Skip to contents

The optLump package provides functions to optimally lump together factor levels in a data frame. This is useful for reducing the number of levels in a factor variable, which can improve the fit and interpretability of a model.

Installation

The package can be obtained from https://github.com/daankoning/optLump/releases/latest.
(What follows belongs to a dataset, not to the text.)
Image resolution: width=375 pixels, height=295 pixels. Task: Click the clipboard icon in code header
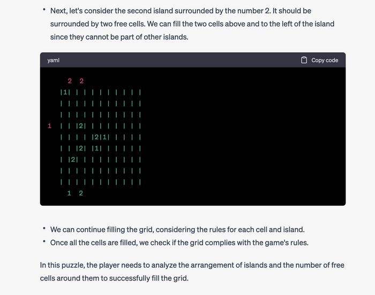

Alternatively, install with

# install.packages("pak")
pak::pkg_install("daankoning/optLump")

Usage

Pass a categorical vector and a threshold (the minimum number of observations each level should contain after lumping):

library(optLump)

education <- factor(
  c("<High School", "High School", "High School", "Bachelor's",
    "Bachelor's", "Master's", "PhD"),
  levels = c("<High School", "High School", "Bachelor's", "Master's", "PhD"),
  ordered = TRUE
)

# Lump so that every level holds at least 2 observations.
lump_ordinal(education, threshold = 2)
#> [1] <High School+High School <High School+High School <High School+High School
#> [4] Bachelor's               Bachelor's               Master's+PhD            
#> [7] Master's+PhD            
#> Levels: <High School+High School < Bachelor's < Master's+PhD

The smallest levels are merged into their most informative neighbours. For more detailed instructions, see vignette("optLump").